The worst panic I’ve ever had as a software developer was when I accidentally forgot a WHERE clause in a piece of SQL, which caused a huge chunk of the system to become unusable. Looking back, what I’ve realised is that I wasn’t really panicked because I had bricked the system - I’d made plenty of bigger mistakes in my career, even before software development. It’s because for the first time, I’d made a mistake where I had zero agency to fix it. Despite being able to quickly track down the issue, I essentially had to shoulder surf a release manager fixing the problem. He did some pretty wizzy data restoration while I was convinced it would have needed restoring a backup - the real value in getting someone senior involved in an incident. What should have been a short fix, test, release cycle though - took half a day.

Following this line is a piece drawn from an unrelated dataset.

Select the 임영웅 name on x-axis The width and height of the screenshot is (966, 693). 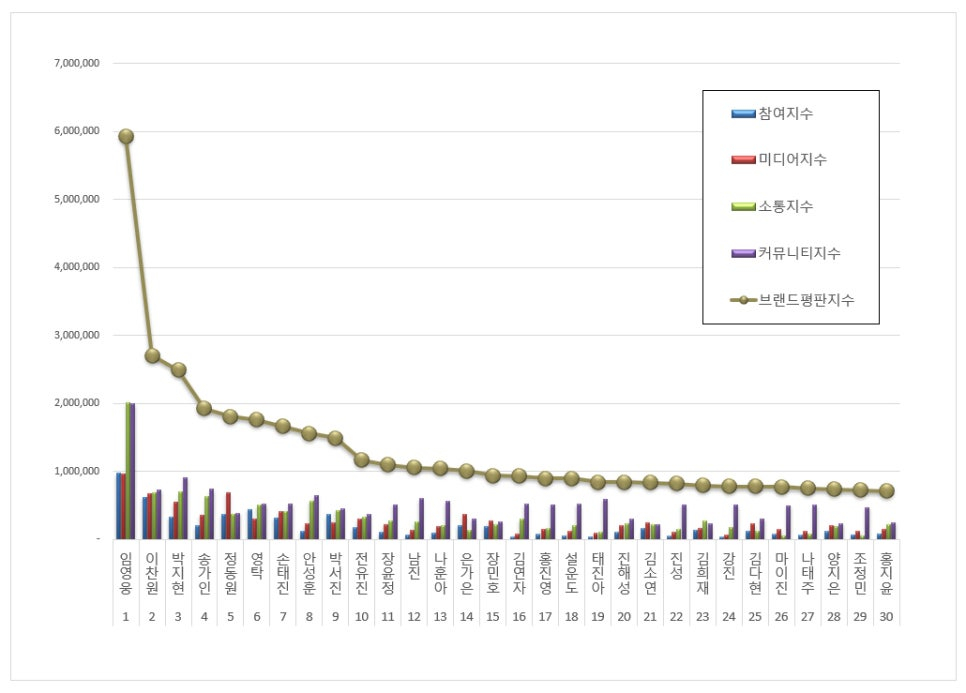(126, 570)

Liberty Means Responsibility

Ultimately, I traded my autonomy and responsibility for a sense of safety. The idea that I’m not going to be attacked when something goes wrong as a consequence of my actions. But in some ways, I struggle to understand why I’m so scared of software development. My specialisation when I worked as designer/artworker was in large format print. And I mean properly large. Exhibitions and shows were my unique selling point. I’ll even chuck a picture below of easily the most nerve wracking thing I ever sent to print - a massive, 4 meter square vector illustration based on Minecraft, that went up in the V&A courtyard.

Mincecraft at the V&A

Yet I’ve allowed myself to become scared by processes and procedures, that tell me I should be nervous about sending my code to production. That an army needs to stand between my keyboard and the client, and that’s okay because it isn’t my job to worry about it anyway. That I should be spending 100% of my time writing my code in my editor, instead of worrying about the software I’m delivering.

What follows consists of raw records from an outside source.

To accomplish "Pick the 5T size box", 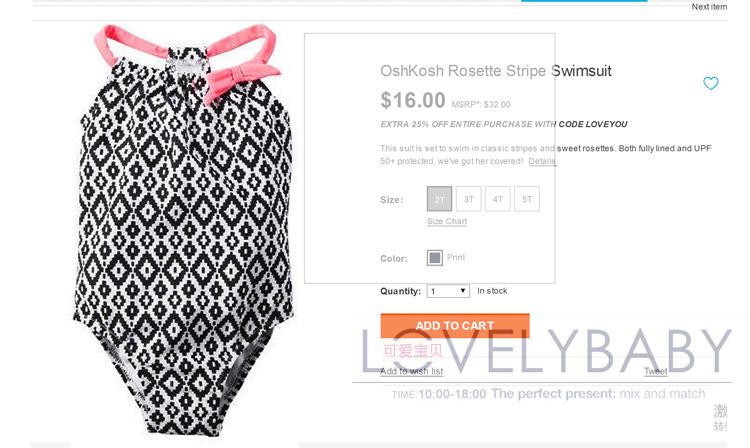I will pos(527,199).
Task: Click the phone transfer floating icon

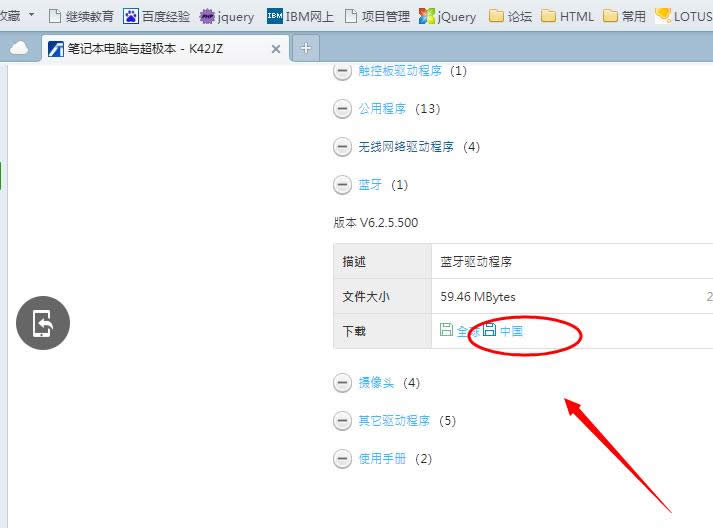Action: coord(43,323)

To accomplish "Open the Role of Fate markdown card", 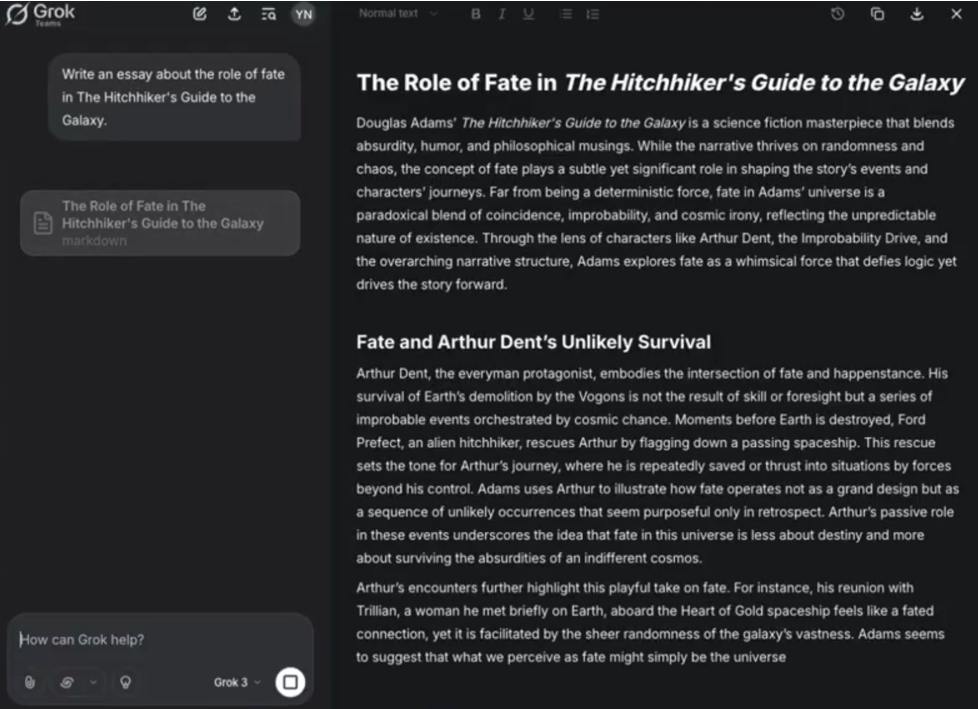I will (x=160, y=222).
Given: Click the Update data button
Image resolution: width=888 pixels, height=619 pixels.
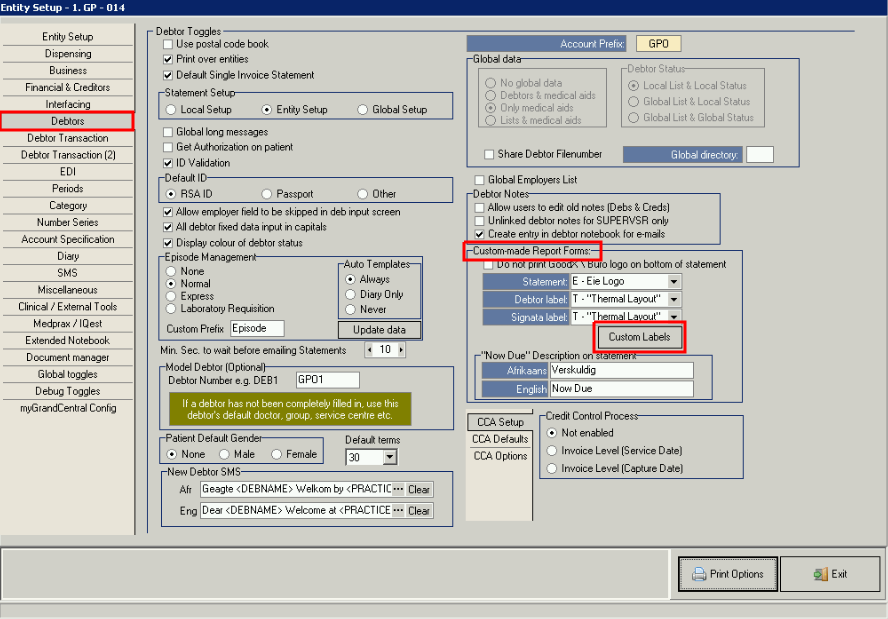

As with most things in life, when I’m looking for the guilty party in this, I need only look in the mirror. Whilst I didn’t establish any of the processes that created this divide from the software I develop, I’ve still been complicit in going along with it. I’ll complain about the time it takes to achieve things - then wash my hands of it, and write it off as “Not my job”. Because I’ve been told it isn’t my job.

If I could encourage any developer out there reading this to do one thing, it’s to try and take as much responsibility as you can for the code you write. You’ll be surprised how good it feels to have responsibility for the features you deliver, even when they go a bit askew. You might worry about not being able to do this in your business, but improving yourself and your processes is entirely in your control. Bring this mentality into your personal projects - establish an idea of a “production”, even if that’s just a raspberry pi running somewhere, and think about the entire lifecycle of your software.

Because much like a tree falling in the woods, if no one is using your software (including you), does it really run?

This whole post is massively inspired by my reading the excellent The Unicorn Project by Gene Kim. Go read it, as well as it’s companion book The Phoenix Project.